The authors prove the following parameterized version of the classical Chow
Moving Lemma. Let $X$ be a smooth projective variety of dimension $n$ over
an infinite field $k$ and let $r,s$ be non-negative integers with $r+s \geq
n$. Let ${\cal C}_s(X)$ denote the Chow monoid of effective algebraic
$s$-cycles on $X$ and let $Z_s(X)$ denote the group of all algebraic
$s$-cycles on $X$. For any $d > 0$, there exists a Zariski neighborhood $U$
of $\{ 0, 1 \} \subset {\bf A}^1$ and an algebraic homotopy $$\Psi: {\cal
C}_s(X) \times U \to {\cal C}_s(X)^2$$ with the property that this homotopy
induces the identity on $Z_s(X)$ at $t=0$ and at $t=1$ sends any effective
$s$-cycle of degree $\leq d$ to a pair of effective $s$-cycles each of which
intersect properly every effective $r$-cycle on $X$ of degree $\leq d$.

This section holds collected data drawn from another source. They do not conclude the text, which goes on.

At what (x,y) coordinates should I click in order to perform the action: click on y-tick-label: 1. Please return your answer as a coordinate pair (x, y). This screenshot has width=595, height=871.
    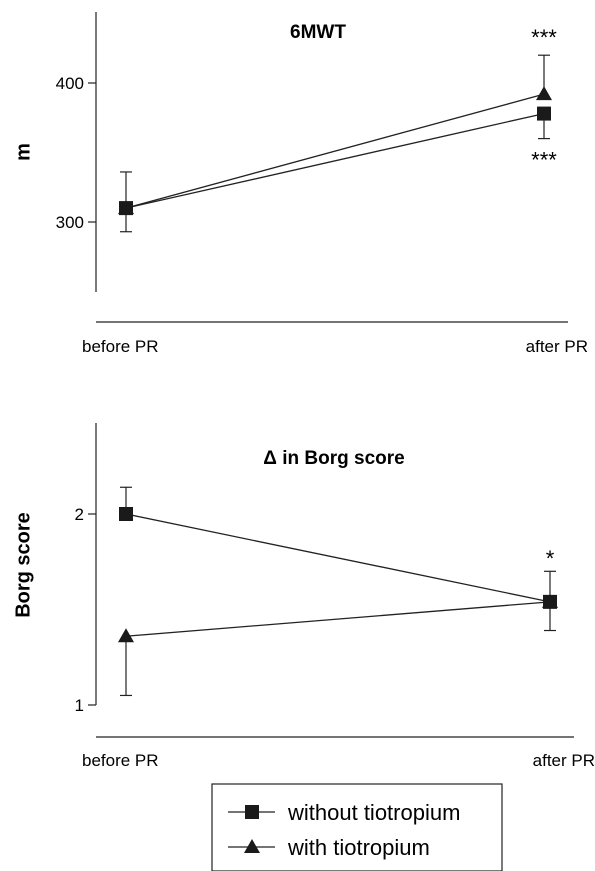
    Looking at the image, I should click on (80, 706).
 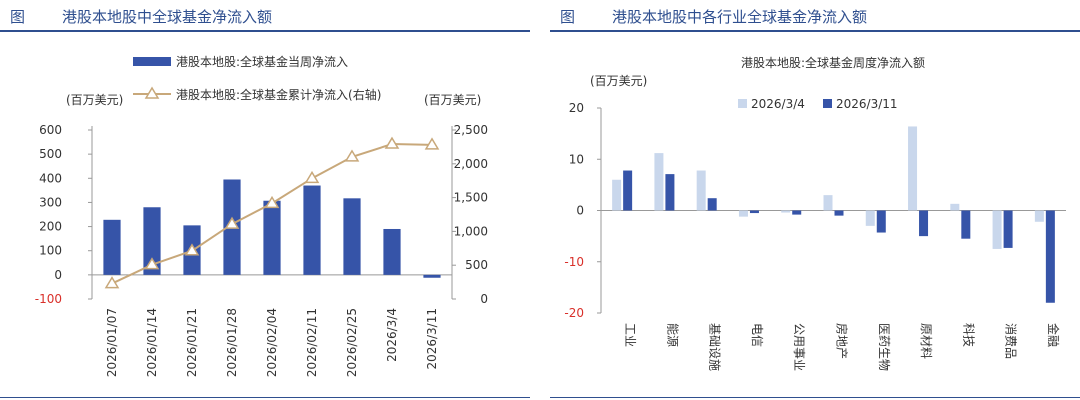 What do you see at coordinates (232, 342) in the screenshot?
I see `category-label: 2026/01/28` at bounding box center [232, 342].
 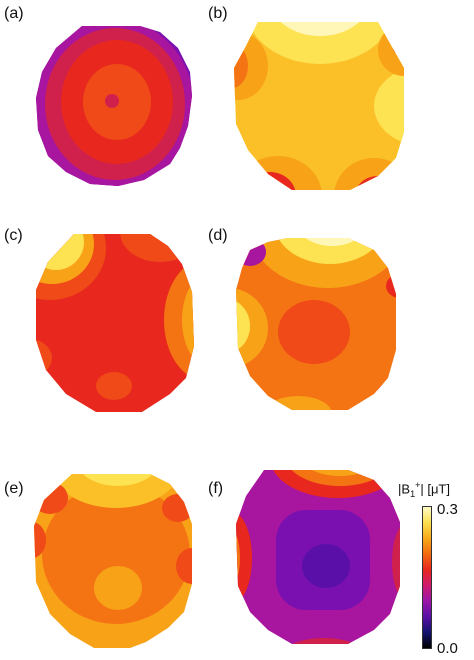 I want to click on panel-label-c: (c), so click(x=14, y=236).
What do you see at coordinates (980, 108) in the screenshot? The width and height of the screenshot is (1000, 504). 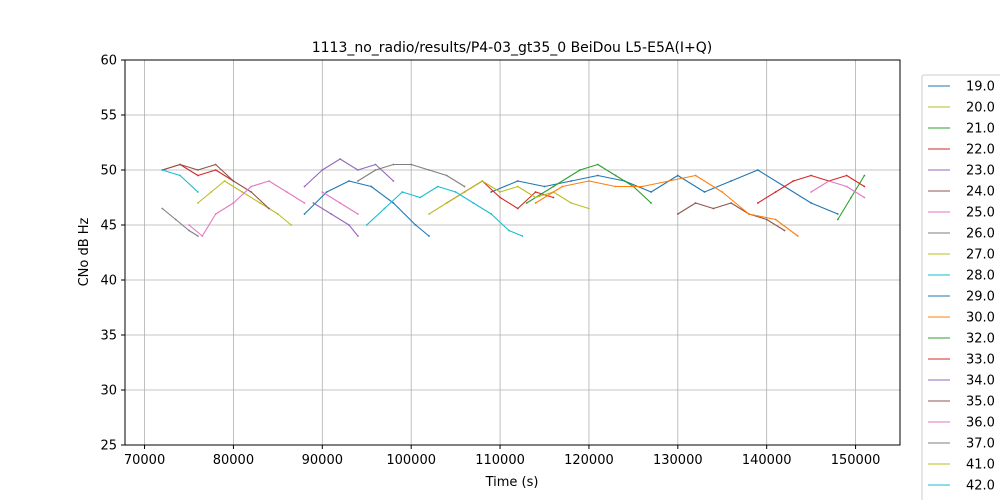 I see `legend-label: 20.0` at bounding box center [980, 108].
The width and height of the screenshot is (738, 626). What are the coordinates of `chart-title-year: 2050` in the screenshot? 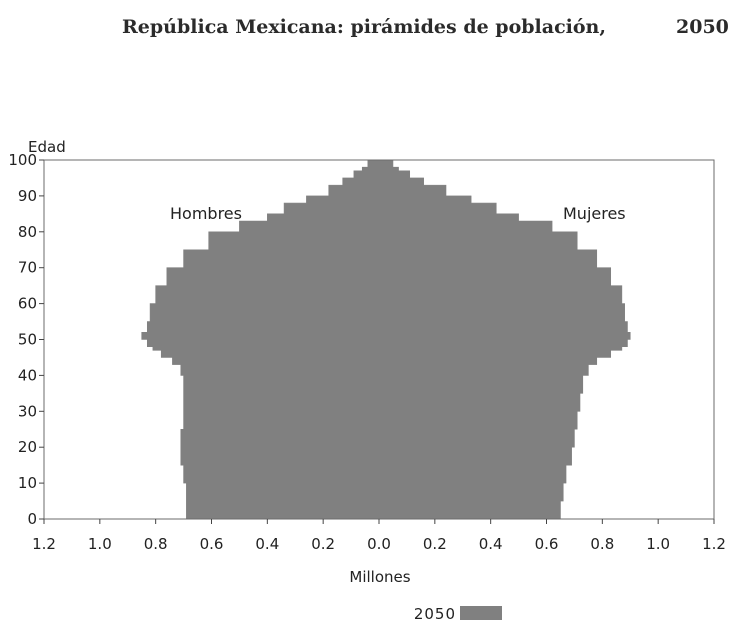 It's located at (702, 27).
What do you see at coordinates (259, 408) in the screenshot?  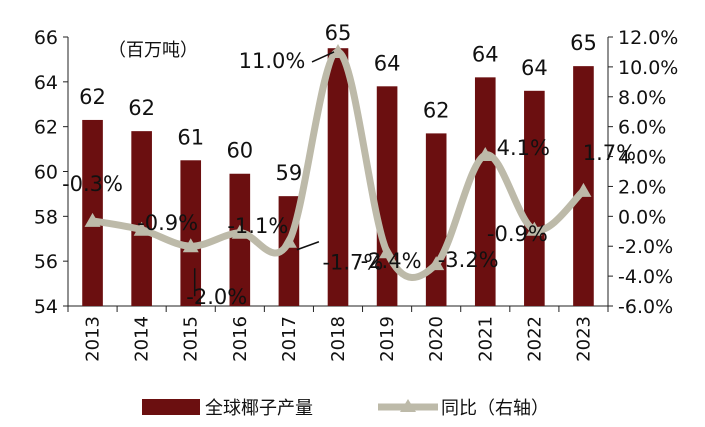 I see `legend-bar-label: 全球椰子产量` at bounding box center [259, 408].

In a forthcoming paper, this result is used by the authors to prove a duality
theorem relating ``morphic cohomology'' (defined in terms of algebraic
cocycles) and Lawson homology. In this present paper, this result is shown
to imply that intersection is a well defined pairing on Chow groups and to
realize ``concretely'' the intersection pairing on cycle spaces constructed
in a recent paper by the first author and Ofer Gabber.